SET PROBLEM A:
Print the passage of the beekeeping thread from "## guyross (Feb" to "will this year." word for word.

EXTRACT PROVIDED:
◇ ◇ ◇
Hi Lauren, sorry to hear about your hives. You must start with suspect number 1 and that is varroa. Did you do any treatments or monitoring of mite numbers? I would suggest closely inspecting the bottom boards for signs of dead mites, it is often hard to see the mites on live bees. In the meantime safely store away your comb in a cool area where rodents can't get into it.


----------



## guyross (Feb 18, 2011)

I'm a new beekeeper and have never seen mites on dead bees. Since the bee is the mites host my thinking is if there dead there no longer of any use to them. Mites blind sided me in October and I am now seeing the results of weakened bees going into winter. My most affected hives queen is laying as of a week ago when I checked. There was a small number of bees so I gave them a boost with a frame from a strong hive. From a beginners perspective I would monitor more for mites starting in late summer. I didn't but I will this year.


----------



## jim lyon (Feb 19, 2006)

Unfortunately abnormally high amounts of open brood can be an indication of mite stress. The queen seems to sense there are problems and reacts by laying as much as she can but too often the hive is already in a "death spiral".


----------



## Solomon Parker (Dec 21, 2002)

Lauren, what are your goals as a beekeeper? You mention a TBH, so I'm imagining you want to do things either treatment-free or with soft treatments. Am I correct?


----------



## Lauren (Jun 10, 2010)

Thank you all for your responses. I did do a varroa count early in the spring and found nothing. I am trying to be as treatment free as possible. I did not realize that Varroa would cause the Queens to quit laying eggs? I did have a small number on some drone brood mid-season. Since then, I put them on a new screened bottom base with oil drawers underneath. the oil was riddled with wax and chewed caps etc. I found a few SHB and some red ants (in one) but it would have been VERY difficult to see varroa in the soup. I don't have trouble seeing them on the bees themselves, I had a troop of robbers last year that were covered in them.
◇ ◇ ◇
TASK DATA:
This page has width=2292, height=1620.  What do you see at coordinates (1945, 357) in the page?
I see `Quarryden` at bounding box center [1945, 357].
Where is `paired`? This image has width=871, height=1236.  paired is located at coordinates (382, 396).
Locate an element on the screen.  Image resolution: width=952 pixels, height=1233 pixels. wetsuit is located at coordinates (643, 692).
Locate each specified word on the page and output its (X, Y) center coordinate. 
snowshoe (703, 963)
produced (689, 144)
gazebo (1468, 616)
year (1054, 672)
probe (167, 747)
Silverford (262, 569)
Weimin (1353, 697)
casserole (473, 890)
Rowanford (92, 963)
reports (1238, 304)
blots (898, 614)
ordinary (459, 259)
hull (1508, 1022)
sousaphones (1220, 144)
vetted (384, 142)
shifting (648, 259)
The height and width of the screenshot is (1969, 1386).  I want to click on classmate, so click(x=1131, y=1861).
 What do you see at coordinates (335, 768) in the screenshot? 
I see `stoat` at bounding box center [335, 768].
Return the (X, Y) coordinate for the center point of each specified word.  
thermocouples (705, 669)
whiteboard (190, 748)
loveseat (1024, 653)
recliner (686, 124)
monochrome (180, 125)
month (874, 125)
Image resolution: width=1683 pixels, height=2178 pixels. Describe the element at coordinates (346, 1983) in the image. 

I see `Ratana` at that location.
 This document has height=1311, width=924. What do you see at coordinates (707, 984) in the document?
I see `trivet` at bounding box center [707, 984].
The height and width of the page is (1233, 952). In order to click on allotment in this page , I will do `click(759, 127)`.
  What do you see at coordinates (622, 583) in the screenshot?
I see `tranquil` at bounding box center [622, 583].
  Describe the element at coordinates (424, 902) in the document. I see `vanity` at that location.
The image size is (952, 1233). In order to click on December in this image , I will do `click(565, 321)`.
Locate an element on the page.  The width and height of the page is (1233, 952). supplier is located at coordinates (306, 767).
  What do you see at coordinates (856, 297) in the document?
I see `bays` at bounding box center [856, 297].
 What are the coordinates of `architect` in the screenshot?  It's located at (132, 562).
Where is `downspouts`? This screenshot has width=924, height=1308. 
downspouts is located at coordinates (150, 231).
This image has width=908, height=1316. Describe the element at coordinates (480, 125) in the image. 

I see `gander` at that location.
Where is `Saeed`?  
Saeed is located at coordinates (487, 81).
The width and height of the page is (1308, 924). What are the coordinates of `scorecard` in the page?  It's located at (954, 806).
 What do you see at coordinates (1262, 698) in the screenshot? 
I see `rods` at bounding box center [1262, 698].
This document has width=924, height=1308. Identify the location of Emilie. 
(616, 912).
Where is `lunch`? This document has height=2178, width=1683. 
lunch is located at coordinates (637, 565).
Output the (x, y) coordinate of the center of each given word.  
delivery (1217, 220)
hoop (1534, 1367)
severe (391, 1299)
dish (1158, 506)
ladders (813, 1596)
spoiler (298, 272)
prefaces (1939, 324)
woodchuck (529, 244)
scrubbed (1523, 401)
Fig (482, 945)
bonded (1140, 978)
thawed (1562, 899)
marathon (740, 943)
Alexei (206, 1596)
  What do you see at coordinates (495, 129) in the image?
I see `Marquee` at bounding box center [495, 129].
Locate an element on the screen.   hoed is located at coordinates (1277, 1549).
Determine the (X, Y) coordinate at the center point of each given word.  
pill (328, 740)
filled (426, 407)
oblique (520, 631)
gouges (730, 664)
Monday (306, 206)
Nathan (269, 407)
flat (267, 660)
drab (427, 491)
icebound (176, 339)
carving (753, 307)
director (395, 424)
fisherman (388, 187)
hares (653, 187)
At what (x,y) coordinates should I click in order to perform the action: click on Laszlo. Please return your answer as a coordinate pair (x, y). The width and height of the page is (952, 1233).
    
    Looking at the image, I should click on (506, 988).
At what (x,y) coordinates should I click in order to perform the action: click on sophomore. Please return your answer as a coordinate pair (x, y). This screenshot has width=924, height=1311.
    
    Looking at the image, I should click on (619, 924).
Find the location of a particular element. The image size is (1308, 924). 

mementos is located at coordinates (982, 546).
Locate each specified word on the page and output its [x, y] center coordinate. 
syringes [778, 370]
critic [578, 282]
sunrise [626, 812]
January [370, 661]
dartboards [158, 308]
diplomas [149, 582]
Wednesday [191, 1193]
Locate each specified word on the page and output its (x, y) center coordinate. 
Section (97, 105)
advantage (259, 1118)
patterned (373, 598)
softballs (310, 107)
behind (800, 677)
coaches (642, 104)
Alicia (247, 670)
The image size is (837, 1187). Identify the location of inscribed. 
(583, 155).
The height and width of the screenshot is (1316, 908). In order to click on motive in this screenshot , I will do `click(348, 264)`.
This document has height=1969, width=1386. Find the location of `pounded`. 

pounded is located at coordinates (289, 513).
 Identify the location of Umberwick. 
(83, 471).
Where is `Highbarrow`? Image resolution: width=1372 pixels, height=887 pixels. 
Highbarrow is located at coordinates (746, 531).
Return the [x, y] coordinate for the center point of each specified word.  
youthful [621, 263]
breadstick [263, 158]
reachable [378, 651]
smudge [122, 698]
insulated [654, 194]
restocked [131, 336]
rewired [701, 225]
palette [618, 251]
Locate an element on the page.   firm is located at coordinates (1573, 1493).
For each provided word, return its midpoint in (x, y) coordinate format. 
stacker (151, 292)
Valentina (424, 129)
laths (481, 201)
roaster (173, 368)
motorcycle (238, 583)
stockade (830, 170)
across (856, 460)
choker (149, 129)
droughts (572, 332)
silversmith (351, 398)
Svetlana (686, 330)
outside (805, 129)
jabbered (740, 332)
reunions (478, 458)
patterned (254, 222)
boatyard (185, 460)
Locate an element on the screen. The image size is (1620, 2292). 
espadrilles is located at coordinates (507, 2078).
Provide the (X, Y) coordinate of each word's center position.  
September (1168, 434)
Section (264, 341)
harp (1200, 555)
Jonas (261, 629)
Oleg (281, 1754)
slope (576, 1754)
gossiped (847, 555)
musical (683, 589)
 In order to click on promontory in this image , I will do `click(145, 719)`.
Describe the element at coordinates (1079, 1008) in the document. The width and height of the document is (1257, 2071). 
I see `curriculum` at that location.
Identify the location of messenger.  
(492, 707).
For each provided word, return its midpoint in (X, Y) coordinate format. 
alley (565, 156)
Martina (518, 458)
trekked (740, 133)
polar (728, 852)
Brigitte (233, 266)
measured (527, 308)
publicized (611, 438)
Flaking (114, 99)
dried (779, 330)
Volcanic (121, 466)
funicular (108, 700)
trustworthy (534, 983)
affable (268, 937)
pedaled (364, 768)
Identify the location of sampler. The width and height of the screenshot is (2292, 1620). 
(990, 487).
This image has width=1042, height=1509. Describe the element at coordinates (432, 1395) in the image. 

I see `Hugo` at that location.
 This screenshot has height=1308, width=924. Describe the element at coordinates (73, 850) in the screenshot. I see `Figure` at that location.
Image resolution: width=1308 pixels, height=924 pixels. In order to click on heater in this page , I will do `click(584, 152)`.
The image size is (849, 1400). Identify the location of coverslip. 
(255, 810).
◇ ◇ ◇
SET PROBLEM B:
Rewrite the rows from the line with "gazebo (1468, 616)" to the line with "shifting (648, 259)", putting "stew" in place of "casserole" and leaving everything else unchanged.

CORRECT RESULT A:
## guyross (Feb 18, 2011)

I'm a new beekeeper and have never seen mites on dead bees. Since the bee is the mites host my thinking is if there dead there no longer of any use to them. Mites blind sided me in October and I am now seeing the results of weakened bees going into winter. My most affected hives queen is laying as of a week ago when I checked. There was a small number of bees so I gave them a boost with a frame from a strong hive. From a beginners perspective I would monitor more for mites starting in late summer. I didn't but I will this year.

CORRECT RESULT B:
gazebo (1468, 616)
year (1054, 672)
probe (167, 747)
Silverford (262, 569)
Weimin (1353, 697)
stew (473, 890)
Rowanford (92, 963)
reports (1238, 304)
blots (898, 614)
ordinary (459, 259)
hull (1508, 1022)
sousaphones (1220, 144)
vetted (384, 142)
shifting (648, 259)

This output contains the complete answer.